ROBERT SIEGEL, HOST:
On a trip to the Middle East this week, U.S. Secretary of Defense Ash Carter said he had good meetings in Saudi Arabia with leaders there about the nuclear deal with Iran. That would mark a change of heart. The Saudis are regional rivals with Iran and had seemed opposed to the deal. Under the agreement, the U.S. and other world powers would lift economic sanctions if Iran curbs its nuclear program. We are joined now by NPR's Deborah Amos, who covers Saudi Arabia. She's in New York today. And, Deborah, what are the latest reactions from Saudi Arabia to the Iran deal?
DEBORAH AMOS, BYLINE: I think you have to say that the Saudis are playing the good ally as President Obama is putting in this huge effort to sell the nuclear deal at home. The foreign minister, Adel al-Jubeir, gave the most public endorsement on Thursday, and he said that any deal that curbs Tehran's ability to get a nuclear weapon is welcome. The Gulf states are focused on two key clauses in this deal. These are conventional weapons embargoes for Iran for five years, eight years on missile parts. So it gives them enough time to upgrade their air force. They know that the Iranian air force is weak and they can maintain a military superiority. So they are really happy about that clause, and that is where they focused their attention.
SIEGEL: Has the Saudi ruler, King Salman, spoken publicly about the deal with Iran?
AMOS: You know, I asked Saudi watchers about this and they said look at the newspaper that's owned by his son. It's a big Arabic newspaper. The columnists have been writing lately hailing this agreement, and they called it a poisoned chalice for Iran. And that's a really striking comment because in 1988, at the end of the devastating Iran-Iraq War, Ayatollah Khomeini used that term when he had to accept an end to the war that he said he would fight until victory. So that characterization is telling.
SIEGEL: How do the Saudis get to characterize the nuclear deal as a poisoned chalice?
AMOS: Well, what they point out is that there's intrusive inspections. There's a sanction on conventional weapons. They are calculating it will take four years for Iran's oil industry to recover. And those details are finally sinking in in the Gulf. They've read the agreement.

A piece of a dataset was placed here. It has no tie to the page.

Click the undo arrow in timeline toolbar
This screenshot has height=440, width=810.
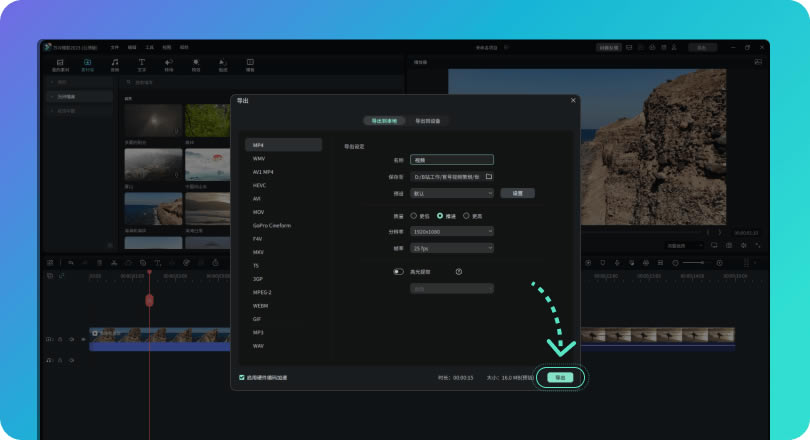[70, 262]
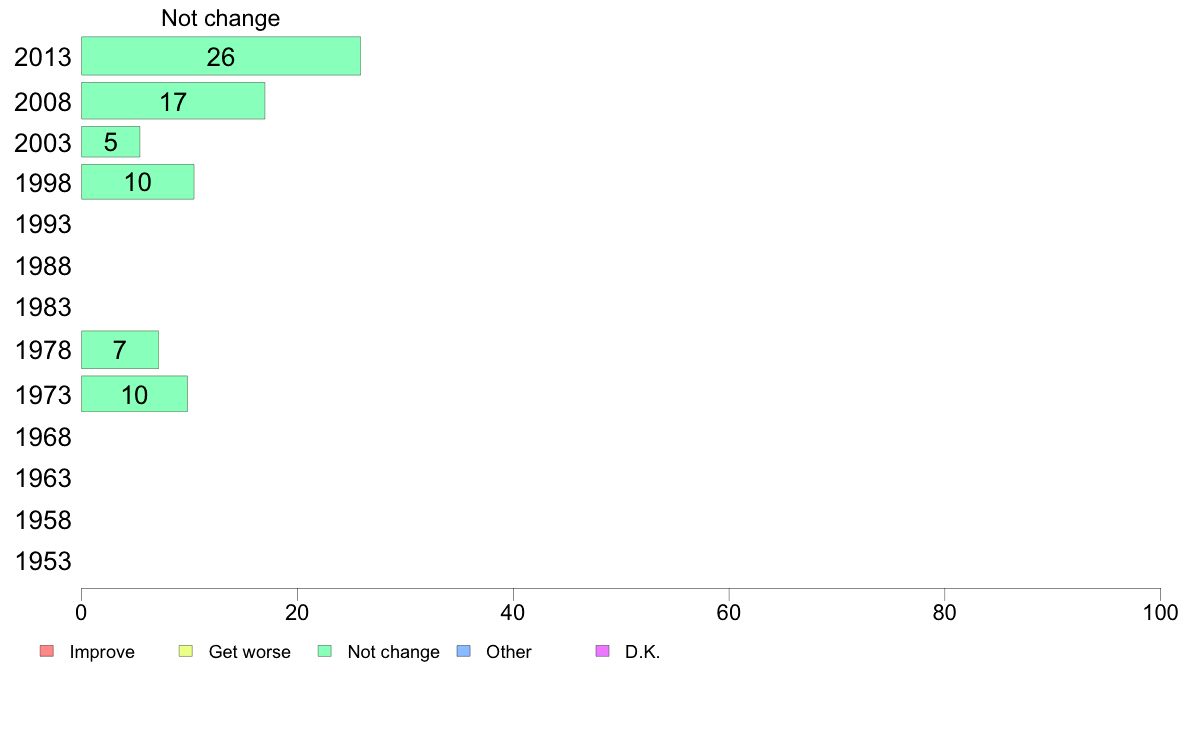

SIEGEL: Now, Gulf Arab countries have been more immediately worried, it seems, about Iranian non-nuclear activity in the region, whether it's in Syria or Yemen where they see Iran engaging in what they see as aggressive behavior. What are they looking for there in the way of diplomacy with Iran?

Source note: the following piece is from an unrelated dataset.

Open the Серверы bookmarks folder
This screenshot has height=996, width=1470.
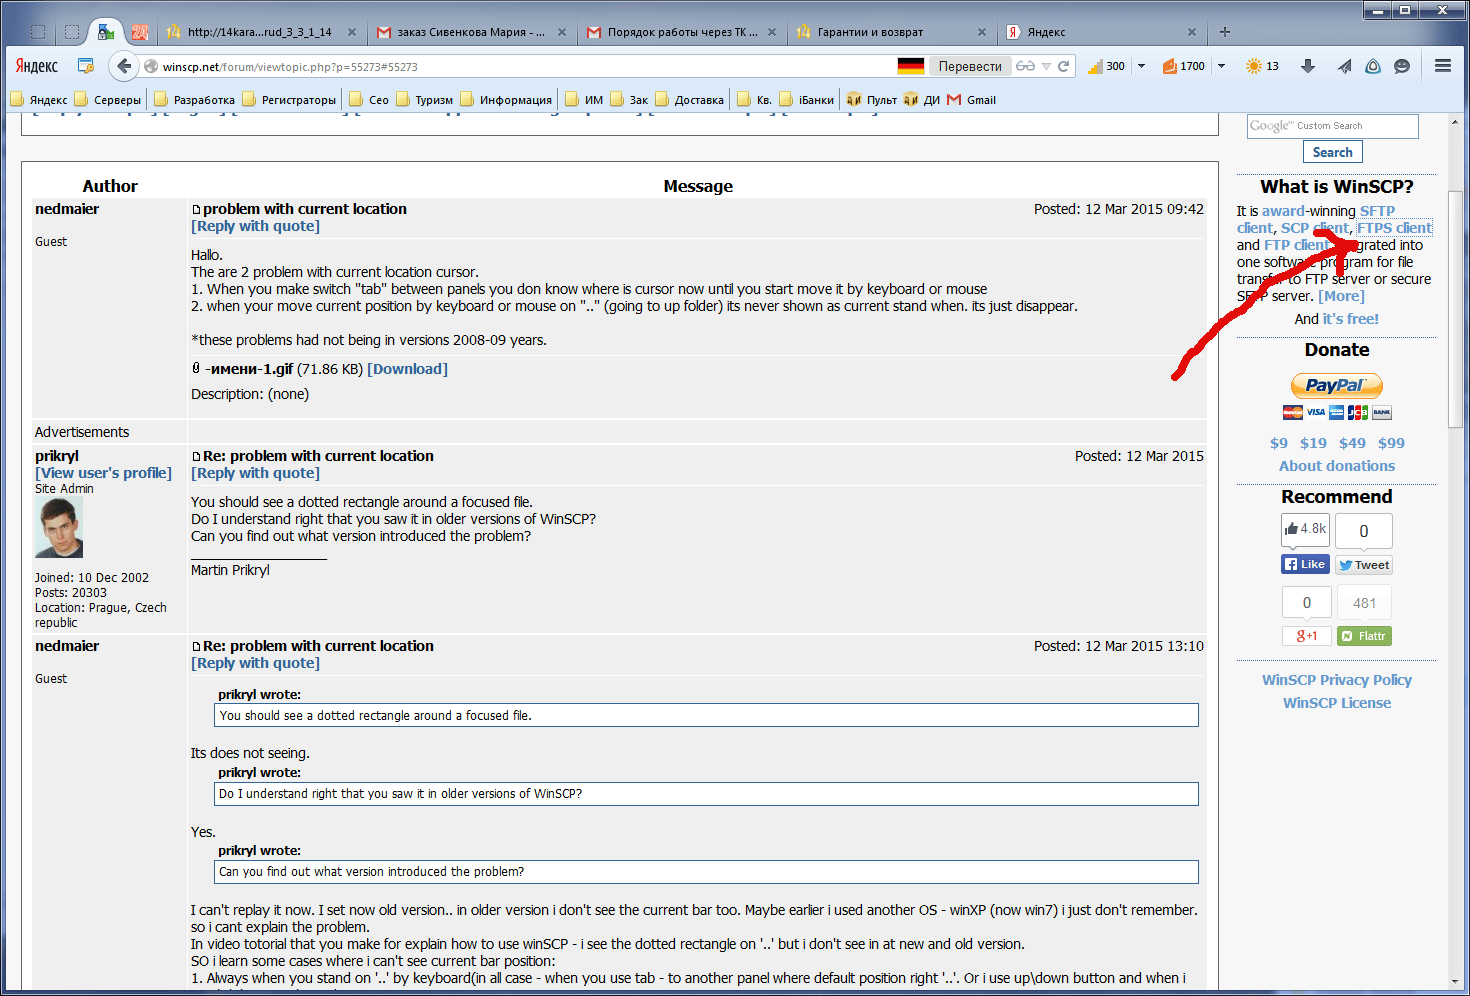pos(108,100)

AMOS: They are listening to what the Americans say. Saudis remain concerned about Iran's role in Iraq, in Syria, in Yemen. And the Saudis want continued U.S. support for the military operation there in Yemen. Now, today, Iran's foreign minister is in the UAE for talks. He's trying to arrange a summit with the foreign ministers of all the Gulf states, and that's a meeting that could take place in September around the U.N. General Assembly meeting. Robert, the region is on fire, as you know. There are multiple crises. And it's what keeps the Saudi leadership up at night. They want to see that the U.S. is vigorously addressing these issues now that this deal is done.

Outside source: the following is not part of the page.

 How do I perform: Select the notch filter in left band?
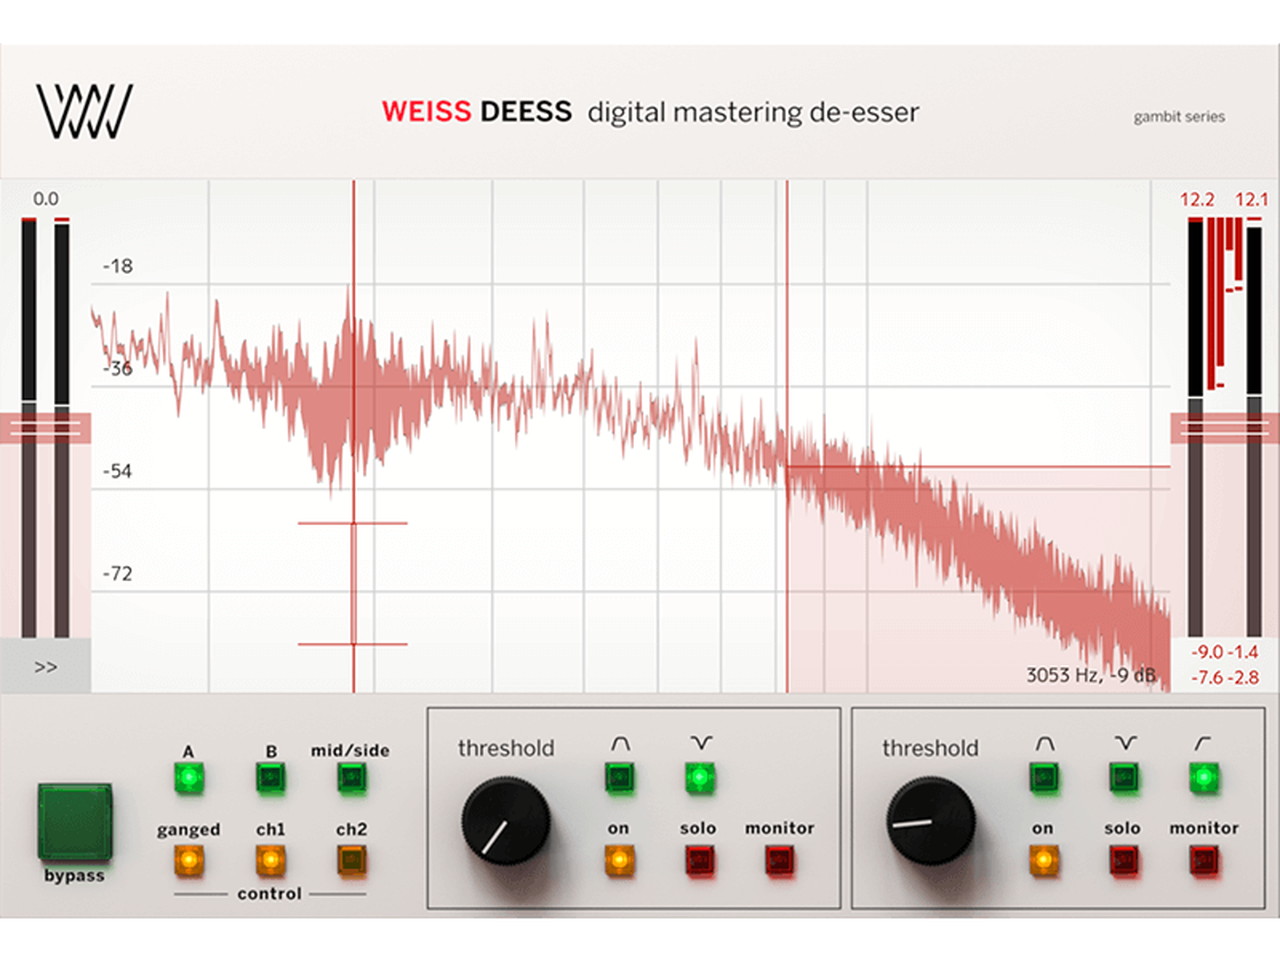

SIEGEL: The Saudis have warned for years if Iran gets a nuclear weapon, we'll get a nuclear weapon they've said. Is this deal seen as one that leaves Iran capable of having a nuclear weapon in 15 years and therefore Saudi Arabia intends to have one in 15 years?
AMOS: You know, today, at the Council on Foreign Relations, Secretary of State John Kerry was asked that very question. And he said it's not like you can order one by FedEx. It's not easy to build a nuclear capability. However, many analysts in the Gulf say that this deal will set off a conventional arms race. Gulf states are going to want protection. They're going to want to upgrade their air force, Patriot missiles. They want to be absolutely sure that they are protected from Iran, which is a much bigger country than all of the Gulf states put together.
SIEGEL: NPR's Deborah Amos in New York. Deborah, thank you.